[RECORDS FOR THE EXERCISE — start]

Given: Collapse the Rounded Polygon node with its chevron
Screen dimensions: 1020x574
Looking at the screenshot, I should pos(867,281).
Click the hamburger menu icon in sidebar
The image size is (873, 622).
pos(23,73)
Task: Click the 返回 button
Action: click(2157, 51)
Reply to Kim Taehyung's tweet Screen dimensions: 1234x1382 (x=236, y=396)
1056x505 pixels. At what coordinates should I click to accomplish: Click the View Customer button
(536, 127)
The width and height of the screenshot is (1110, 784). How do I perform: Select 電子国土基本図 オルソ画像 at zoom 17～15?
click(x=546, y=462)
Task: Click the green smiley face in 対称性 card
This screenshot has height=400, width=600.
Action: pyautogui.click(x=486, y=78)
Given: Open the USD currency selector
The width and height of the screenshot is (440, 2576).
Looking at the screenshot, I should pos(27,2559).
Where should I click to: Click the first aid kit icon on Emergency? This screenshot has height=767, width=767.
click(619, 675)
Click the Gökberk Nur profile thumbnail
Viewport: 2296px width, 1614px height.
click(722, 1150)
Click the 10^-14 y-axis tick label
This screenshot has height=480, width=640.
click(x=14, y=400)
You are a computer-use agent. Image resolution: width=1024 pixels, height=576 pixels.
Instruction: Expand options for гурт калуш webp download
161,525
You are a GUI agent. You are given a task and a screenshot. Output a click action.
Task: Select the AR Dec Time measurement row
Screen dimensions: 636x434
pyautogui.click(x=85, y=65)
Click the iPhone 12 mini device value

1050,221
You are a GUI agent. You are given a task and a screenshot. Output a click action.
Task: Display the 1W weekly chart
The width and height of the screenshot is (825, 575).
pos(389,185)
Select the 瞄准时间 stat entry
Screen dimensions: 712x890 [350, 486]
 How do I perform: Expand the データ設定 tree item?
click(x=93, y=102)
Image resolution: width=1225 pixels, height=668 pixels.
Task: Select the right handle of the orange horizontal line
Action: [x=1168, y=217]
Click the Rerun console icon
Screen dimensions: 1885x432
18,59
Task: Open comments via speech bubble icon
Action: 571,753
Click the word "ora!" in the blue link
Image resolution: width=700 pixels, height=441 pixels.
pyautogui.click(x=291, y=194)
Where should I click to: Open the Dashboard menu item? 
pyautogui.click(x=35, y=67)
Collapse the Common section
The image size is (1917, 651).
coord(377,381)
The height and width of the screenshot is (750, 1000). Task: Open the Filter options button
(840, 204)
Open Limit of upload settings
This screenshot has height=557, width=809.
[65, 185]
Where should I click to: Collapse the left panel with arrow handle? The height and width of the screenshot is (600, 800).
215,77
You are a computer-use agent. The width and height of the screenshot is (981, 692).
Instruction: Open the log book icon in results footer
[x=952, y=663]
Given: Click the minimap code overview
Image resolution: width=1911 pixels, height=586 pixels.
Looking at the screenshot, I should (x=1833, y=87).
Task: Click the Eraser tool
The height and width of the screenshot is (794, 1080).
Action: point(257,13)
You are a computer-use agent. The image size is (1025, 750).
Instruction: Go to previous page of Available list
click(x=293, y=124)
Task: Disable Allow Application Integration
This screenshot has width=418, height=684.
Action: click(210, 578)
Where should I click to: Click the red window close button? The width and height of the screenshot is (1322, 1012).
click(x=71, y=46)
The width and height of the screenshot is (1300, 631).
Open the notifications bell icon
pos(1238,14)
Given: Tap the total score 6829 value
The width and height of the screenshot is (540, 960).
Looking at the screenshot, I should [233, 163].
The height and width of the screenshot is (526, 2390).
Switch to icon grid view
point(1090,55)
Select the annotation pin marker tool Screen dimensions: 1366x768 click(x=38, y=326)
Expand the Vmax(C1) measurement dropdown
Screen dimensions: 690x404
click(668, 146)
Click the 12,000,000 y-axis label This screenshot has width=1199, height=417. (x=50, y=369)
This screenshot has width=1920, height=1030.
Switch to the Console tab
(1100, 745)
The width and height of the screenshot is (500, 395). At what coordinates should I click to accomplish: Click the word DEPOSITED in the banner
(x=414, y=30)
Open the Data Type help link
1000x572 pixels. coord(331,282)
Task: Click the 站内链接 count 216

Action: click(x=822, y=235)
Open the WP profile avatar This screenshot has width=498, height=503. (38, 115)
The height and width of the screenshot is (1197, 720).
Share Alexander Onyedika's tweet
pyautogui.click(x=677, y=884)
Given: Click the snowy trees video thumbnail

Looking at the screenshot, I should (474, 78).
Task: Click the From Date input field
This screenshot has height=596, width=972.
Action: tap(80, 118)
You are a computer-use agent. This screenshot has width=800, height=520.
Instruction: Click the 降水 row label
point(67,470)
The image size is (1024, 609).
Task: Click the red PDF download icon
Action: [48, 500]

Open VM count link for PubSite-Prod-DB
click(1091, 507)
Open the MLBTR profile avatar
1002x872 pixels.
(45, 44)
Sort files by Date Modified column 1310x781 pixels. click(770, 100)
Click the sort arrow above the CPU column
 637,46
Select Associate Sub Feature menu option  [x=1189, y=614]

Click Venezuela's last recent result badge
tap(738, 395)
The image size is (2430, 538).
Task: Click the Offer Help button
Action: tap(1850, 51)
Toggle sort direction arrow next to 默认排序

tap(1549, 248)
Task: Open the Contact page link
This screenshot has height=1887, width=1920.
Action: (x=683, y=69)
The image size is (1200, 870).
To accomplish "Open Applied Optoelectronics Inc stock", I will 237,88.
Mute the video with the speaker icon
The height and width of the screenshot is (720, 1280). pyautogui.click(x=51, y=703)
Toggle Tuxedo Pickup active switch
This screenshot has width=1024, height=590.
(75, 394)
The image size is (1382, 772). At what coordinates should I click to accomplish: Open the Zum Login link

[RECORDS FOR THE EXERCISE — finish]

WORK TO BE COMPLETED:
Which lines in the listing have the string "avatar"? Pick them out and copy them.

TASK SOLUTION:
Open the WP profile avatar This screenshot has width=498, height=503. (38, 115)
Open the MLBTR profile avatar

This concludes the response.